I recently finished reading Scalability Rules: 50 principles for scaling websites (2nd edition) and wanted to share a few thoughts on the book.
The book is very straightforward, as it’s basically a collection of 50 rules on how to plan for scalability — a lot of the rules aren’t very sophisticated but my overall feedback on the book is quite positive, as it’s an interesting read that can spark some inspiration.
One of the interesting differences from the 1st edition (from what I understood) is that in the new release of the book the authors integrated some success (and horror) stories heard and witnessed around: for example, you’ll read on how PayPal underwent a massive downtime due to some changes on how they were managing transactions, which proved to create more damage than anything else. These stories were the part of the book I kind of enjoyed the most, as the rules’ credibility increases once you hear it from the guys who have been in the trenches.

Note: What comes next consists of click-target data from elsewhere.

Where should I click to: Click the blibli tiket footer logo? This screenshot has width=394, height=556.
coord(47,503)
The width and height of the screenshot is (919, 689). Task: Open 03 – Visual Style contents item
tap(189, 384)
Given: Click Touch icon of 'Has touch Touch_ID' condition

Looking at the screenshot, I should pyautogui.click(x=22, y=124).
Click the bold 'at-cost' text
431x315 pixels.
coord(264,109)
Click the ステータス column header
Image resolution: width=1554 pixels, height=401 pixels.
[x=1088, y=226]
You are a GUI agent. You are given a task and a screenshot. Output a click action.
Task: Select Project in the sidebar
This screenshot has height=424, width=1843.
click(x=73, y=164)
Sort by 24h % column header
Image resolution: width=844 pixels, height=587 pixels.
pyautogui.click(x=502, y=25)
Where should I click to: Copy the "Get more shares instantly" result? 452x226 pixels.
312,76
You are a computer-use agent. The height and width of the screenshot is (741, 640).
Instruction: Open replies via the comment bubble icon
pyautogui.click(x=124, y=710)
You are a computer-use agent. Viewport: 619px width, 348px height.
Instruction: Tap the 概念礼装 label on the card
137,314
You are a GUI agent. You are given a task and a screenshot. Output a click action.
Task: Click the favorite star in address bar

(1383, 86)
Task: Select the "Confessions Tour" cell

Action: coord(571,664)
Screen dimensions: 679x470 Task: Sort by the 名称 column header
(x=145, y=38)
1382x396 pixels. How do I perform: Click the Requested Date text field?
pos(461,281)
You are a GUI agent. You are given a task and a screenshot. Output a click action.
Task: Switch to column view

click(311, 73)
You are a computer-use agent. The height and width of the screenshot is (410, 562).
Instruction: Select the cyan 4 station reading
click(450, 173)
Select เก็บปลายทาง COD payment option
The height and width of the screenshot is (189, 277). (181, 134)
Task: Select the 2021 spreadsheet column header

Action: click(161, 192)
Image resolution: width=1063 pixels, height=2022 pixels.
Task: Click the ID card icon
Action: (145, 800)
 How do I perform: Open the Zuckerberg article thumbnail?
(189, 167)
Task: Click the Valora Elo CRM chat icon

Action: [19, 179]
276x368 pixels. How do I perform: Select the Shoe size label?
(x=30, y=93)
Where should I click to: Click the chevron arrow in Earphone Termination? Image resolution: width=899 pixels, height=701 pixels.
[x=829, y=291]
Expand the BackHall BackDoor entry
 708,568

Some interesting quotes from the book:
Design for 20x capacity. Implement for 3x capacity. Deploy for roughly 1.5x capacity.
Apply the Pareto Principle (also known as the 80-20 rule) frequently. What 80% of your benefit is achieved from 20% of the work? In our case, a direct application is to ask, “What 80% of your revenue will be achieved by 20% of your features?”
We hope you will get a sense of how you can push back on the idea that all data has to be kept in sync in real time.
“Scaling up is failing up.” What does that mean? In our minds, it is clear: we believe that within hyper-growth environments it is critical that companies plan to scale in a horizontal fashion—what we describe as scaling out
Build your systems to be capable of relying on commodity hardware, and don’t get caught in the trap of using high-margin, high-end servers.
Try to avoid session data completely, but when needed, consider putting the data in users’ browsers
Many commerce companies and some financial services institutions apply this concept to older data that is meant primarily for historical record keeping. Your online bank provider may put all historical transactions in a read-only file system, removing it from the transactional database. You can view your past transactions, but it is unlikely that you can make changes to them, update them, or cancel them. After some period of time, say 90 days or a year, they remove your access to the transactions online and you have to request them via e-mail.
All in all, I don’t think the book is mind-blowing or anything as such, but I gotta give it to the authors that’s something I’m quite happy to have in my library: at the end of the day, it’s a solid collection of memos on how to plan and build scalable, distributed systems.
Cheers!